By Eric Fruits, Ph.D.
After teaching an evening class at Portland State University, I walked up to the kiosk showing TriMet arrival times. My bus was coming in five minutes. Good news. One of my students was standing there, too. She shook her head, looked at her phone, and said, “My next bus is in 30 minutes. I’m just going to Uber home.” Her situation wasn’t unique. Across the country, more and more commuters see ride hailing as a reliable and affordable substitute for mass transit.
Transit agencies should see services such as Lyft and Uber as an opportunity rather than a threat. Toward that end, Cascade Policy Institute recommends TriMet pursue a pilot project that replaces one or more of its high-cost bus lines with ride hailing services supported by a subsidy funded with the cost savings from eliminating the high-cost line. The experiment likely will find that replacing high-cost bus service with ride hailing will improve ridership and save money.
TriMet faces a challenge of declining ridership in conjunction with rising costs. Ridership has declined for many public transit providers in the U.S.—TriMet reports bus boardings have dropped 13 percent from their 2009 peak. As the Portland Tribune reported, the agency thinks many factors have contributed to the decline in ridership, including gentrification in Portland, the growth of urban centers inside and outside the city, and the development of self-sufficient walkable neighborhoods that has reduced the need for bus trips.
Longer travel times likely are another factor that explains the decline in bus ridership. From 2007 through 2017, the average vehicle speed for TriMet buses has dropped by almost nine percent. Portland city commissioner Amanda Fritz recently tweeted that Portland’s new speed limit law has made her bus commute five minutes longer. Over a year, that’s about 30 extra hours sitting on a bus. With longer travel times, the costs to commuters of using public transit increase, leading to a decline in ridership.
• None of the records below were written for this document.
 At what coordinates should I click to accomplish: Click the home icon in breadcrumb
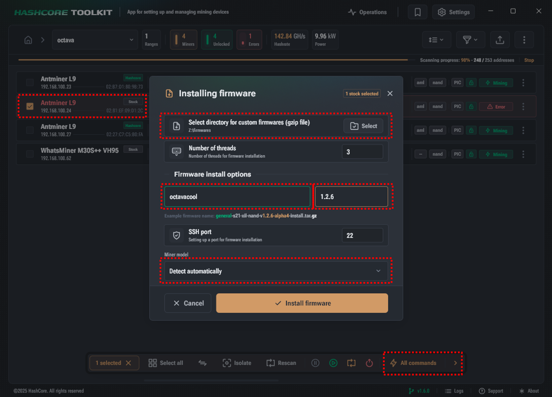[x=28, y=40]
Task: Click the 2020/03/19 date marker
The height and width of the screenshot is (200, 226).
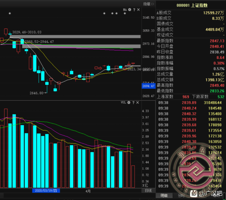Action: pyautogui.click(x=46, y=191)
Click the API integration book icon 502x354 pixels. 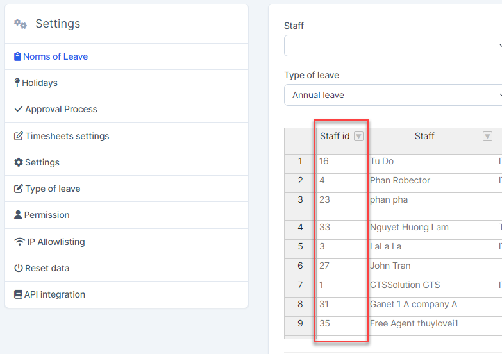pos(18,294)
As with any mass transit enterprise, TriMet operates a number of high-cost, low-ridership bus lines. For example, the agency reports the 97 (Tualatin-Sherwood Rd) bus line has about ten riders per hour at a cost of more than $18 per ride. The fare for a ride hailing service covering the same distance as the average bus trip would be less than $8. Service on this route could be completely replaced by ride hailing services and save TriMet thousands of dollars a week.
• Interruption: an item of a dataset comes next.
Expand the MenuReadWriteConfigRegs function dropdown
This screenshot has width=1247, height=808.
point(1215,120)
While ride hailing can replace mass transit, it can also complement bus and rail service. Recent research finds that ride hailing services have the largest positive effect on rail service in cities with large public transit systems already in place, such as Portland. In 2015, Lyft conducted a nationwide survey of riders and found that 25 percent of riders use Lyft to connect to public transit. Uber reports that nearly 25 percent of Uber trips in suburban Portland began or ended within one quarter-mile of a MAX or WES station.
More than a dozen cities in the United States currently have programs running similar to the pilot project we propose. Detroit’s program, “Woodward 2 Work,” runs late at night and is aimed at those who work late shifts when mass transit does not run. San Clemente replaced two high-cost bus lines with ride hailing. Marin County’s service is designed to boost ridership on commuter rail by making it more convenient for riders to get to and from rail stations. Several of the programs that began as pilots have been extended because of their success in serving commuters and saving money.
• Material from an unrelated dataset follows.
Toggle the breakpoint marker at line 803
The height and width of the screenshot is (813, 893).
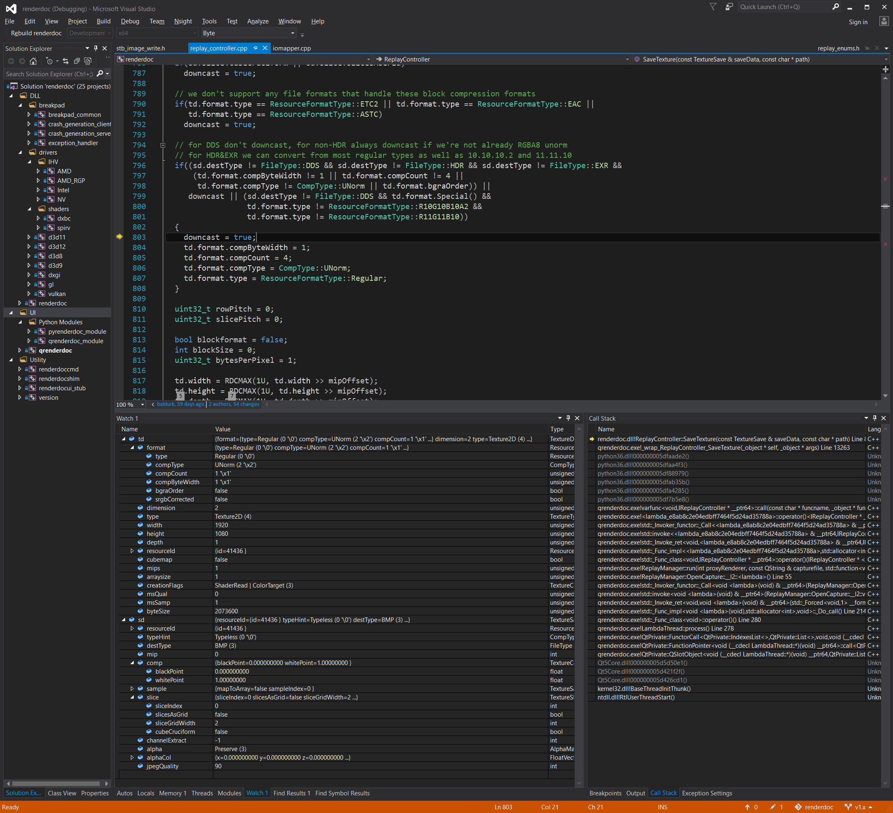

Many of these cities have developed procedures to accommodate users who do not have a smartphone and users with ADA-related needs. In approving ride hailing services in Portland, the city mandated a performance standard that called for wheelchair accessible vehicles to reach riders in thirty minutes or less. In Detroit’s program, riders without bank accounts can use prepaid gift cards.
The pilot project we recommend would be a low-cost, low-risk test of potential synergies between public transit and private ride hailing. If successful, the lessons learned can and should be applied to additional high-cost transit lines.
Eric Fruits, Ph.D. is an Oregon-based economist, adjunct professor at Portland State University, and Academic Advisor at Cascade Policy Institute, Oregon’s free market public policy research organization. A version of this article appeared in The Portland Tribune on January 24, 2019.